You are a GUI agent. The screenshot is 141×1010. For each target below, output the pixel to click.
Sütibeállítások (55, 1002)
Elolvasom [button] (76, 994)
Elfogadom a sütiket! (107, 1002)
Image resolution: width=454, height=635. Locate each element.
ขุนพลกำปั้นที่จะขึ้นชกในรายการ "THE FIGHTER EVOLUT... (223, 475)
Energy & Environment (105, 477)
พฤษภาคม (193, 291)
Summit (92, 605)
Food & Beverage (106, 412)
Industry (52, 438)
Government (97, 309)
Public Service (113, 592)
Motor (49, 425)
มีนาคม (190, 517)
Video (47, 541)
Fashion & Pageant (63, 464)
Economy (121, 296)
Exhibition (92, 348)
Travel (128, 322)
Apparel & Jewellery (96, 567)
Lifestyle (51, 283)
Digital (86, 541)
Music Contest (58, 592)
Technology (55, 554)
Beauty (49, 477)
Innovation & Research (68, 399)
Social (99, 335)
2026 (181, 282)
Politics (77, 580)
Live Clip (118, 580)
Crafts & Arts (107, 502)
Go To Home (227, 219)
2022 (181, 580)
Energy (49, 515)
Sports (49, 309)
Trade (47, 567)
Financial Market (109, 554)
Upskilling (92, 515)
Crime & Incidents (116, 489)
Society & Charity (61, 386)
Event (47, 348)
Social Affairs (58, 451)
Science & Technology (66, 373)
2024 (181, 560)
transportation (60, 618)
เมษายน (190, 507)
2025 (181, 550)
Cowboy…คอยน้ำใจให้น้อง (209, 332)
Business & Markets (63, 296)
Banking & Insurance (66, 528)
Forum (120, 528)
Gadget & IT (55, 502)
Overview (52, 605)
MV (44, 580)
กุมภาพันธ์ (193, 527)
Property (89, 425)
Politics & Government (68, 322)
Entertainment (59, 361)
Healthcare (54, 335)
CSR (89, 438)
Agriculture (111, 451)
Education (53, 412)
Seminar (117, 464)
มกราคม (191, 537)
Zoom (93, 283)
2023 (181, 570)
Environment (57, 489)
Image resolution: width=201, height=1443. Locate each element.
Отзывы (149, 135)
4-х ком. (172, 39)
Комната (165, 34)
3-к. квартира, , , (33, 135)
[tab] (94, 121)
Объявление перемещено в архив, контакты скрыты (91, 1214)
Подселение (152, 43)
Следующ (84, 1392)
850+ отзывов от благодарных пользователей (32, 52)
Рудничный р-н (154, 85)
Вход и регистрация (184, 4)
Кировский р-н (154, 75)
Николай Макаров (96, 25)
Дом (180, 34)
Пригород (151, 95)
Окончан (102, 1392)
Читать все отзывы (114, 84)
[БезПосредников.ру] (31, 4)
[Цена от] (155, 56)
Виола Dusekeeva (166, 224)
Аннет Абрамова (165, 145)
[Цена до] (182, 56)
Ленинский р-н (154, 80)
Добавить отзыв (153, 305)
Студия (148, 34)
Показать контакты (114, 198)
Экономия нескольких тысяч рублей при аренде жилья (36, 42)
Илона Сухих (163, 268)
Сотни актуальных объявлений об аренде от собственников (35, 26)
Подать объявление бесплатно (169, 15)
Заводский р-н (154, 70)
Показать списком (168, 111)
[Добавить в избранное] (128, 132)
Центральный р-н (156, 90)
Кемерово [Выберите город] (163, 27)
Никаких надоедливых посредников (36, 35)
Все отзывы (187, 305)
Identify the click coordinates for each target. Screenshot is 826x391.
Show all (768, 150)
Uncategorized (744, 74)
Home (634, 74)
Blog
# # # #
[Given exercise] Update the lines from the start of the material through the line containing "2023 (181, 570)" by replacing "Go To Home" with "Back To Home", leaving everything else unchanged. Give back only those lines.

[Result]
You are a GUI agent. The screenshot is 141×1010. For each target below, output the pixel to click.
Sütibeállítások (55, 1002)
Elolvasom [button] (76, 994)
Elfogadom a sütiket! (107, 1002)
Image resolution: width=454, height=635. Locate each element.
ขุนพลกำปั้นที่จะขึ้นชกในรายการ "THE FIGHTER EVOLUT... (223, 475)
Energy & Environment (105, 477)
พฤษภาคม (193, 291)
Summit (92, 605)
Food & Beverage (106, 412)
Industry (52, 438)
Government (97, 309)
Public Service (113, 592)
Motor (49, 425)
มีนาคม (190, 517)
Video (47, 541)
Fashion & Pageant (63, 464)
Economy (121, 296)
Exhibition (92, 348)
Travel (128, 322)
Apparel & Jewellery (96, 567)
Lifestyle (51, 283)
Digital (86, 541)
Music Contest (58, 592)
Technology (55, 554)
Beauty (49, 477)
Innovation & Research (68, 399)
Social (99, 335)
2026 (181, 282)
Politics (77, 580)
Live Clip (118, 580)
Crafts & Arts (107, 502)
Back To Home (227, 219)
2022 (181, 580)
Energy (49, 515)
Sports (49, 309)
Trade (47, 567)
Financial Market (109, 554)
Upskilling (92, 515)
Crime & Incidents (116, 489)
Society & Charity (61, 386)
Event (47, 348)
Social Affairs (58, 451)
Science & Technology (66, 373)
2024 (181, 560)
transportation (60, 618)
เมษายน (190, 507)
2025 (181, 550)
Cowboy…คอยน้ำใจให้น้อง (209, 332)
Business & Markets (63, 296)
Banking & Insurance (66, 528)
Forum (120, 528)
Gadget & IT (55, 502)
Overview (52, 605)
MV (44, 580)
กุมภาพันธ์ (193, 527)
Property (89, 425)
Politics & Government (68, 322)
Entertainment (59, 361)
Healthcare (54, 335)
CSR (89, 438)
Agriculture (111, 451)
Education (53, 412)
Seminar (117, 464)
มกราคม (191, 537)
Zoom (93, 283)
2023 (181, 570)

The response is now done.